(Interface element records)
☆ ☆ ☆ ☆ ☆

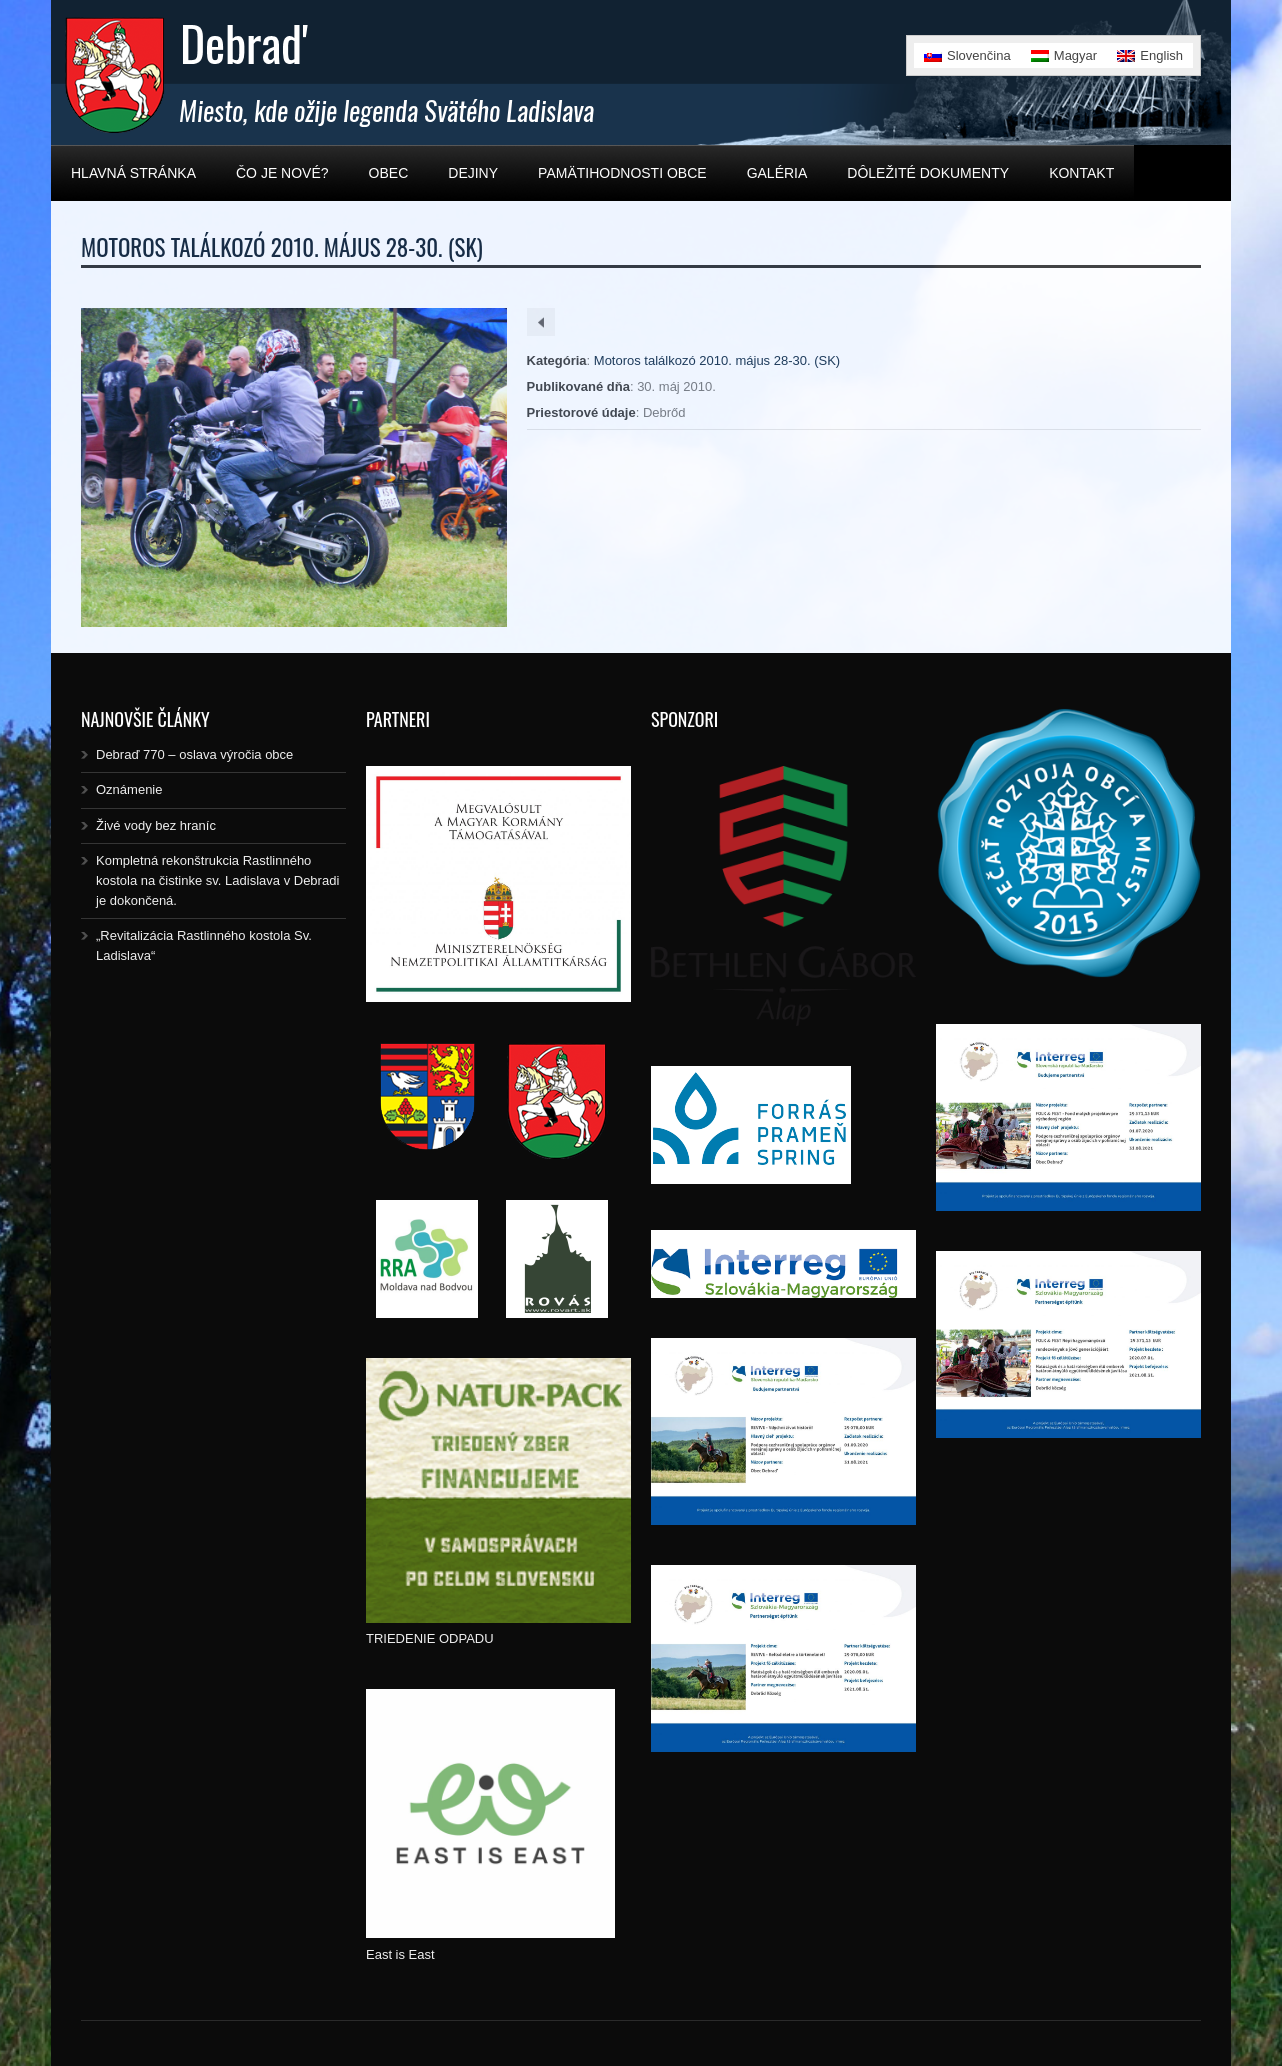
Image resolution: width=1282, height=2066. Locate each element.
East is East (400, 1954)
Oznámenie (129, 789)
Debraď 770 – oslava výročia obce (194, 754)
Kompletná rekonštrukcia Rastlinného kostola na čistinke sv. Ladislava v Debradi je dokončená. (217, 880)
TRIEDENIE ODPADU (430, 1638)
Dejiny (473, 173)
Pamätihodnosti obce (622, 173)
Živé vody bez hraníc (156, 825)
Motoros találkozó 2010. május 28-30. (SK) (717, 360)
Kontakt (1081, 173)
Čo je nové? (282, 173)
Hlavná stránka (133, 173)
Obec (389, 173)
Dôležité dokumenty (928, 173)
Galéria (777, 173)
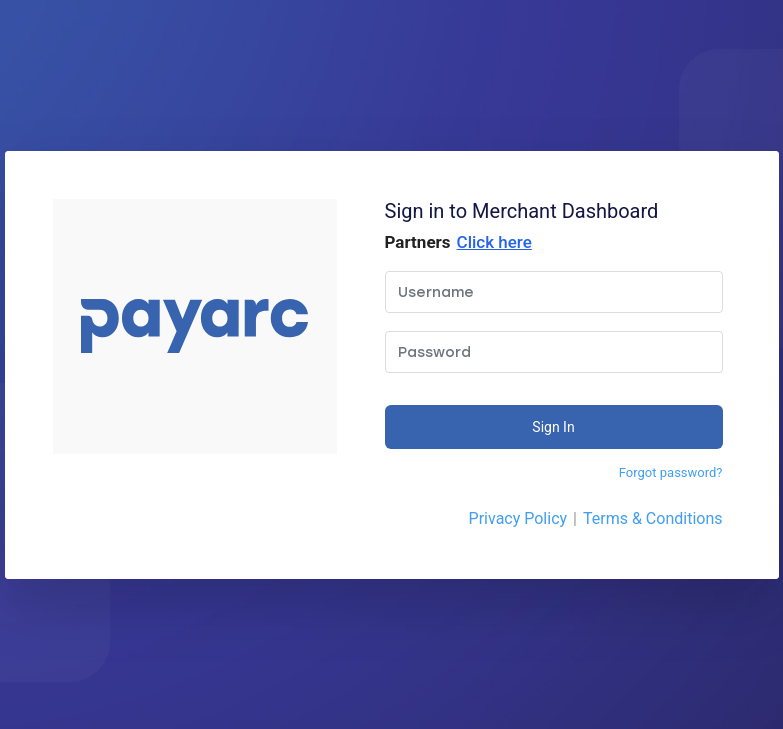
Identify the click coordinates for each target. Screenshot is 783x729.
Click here (494, 242)
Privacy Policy (518, 518)
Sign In (553, 427)
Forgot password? (671, 472)
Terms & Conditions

☆ ☆ ☆ ☆ ☆

Exercise directions.
Count the lines in the records above that contain the string "each", matching case exactly. Reply with only the number.

The solution.
2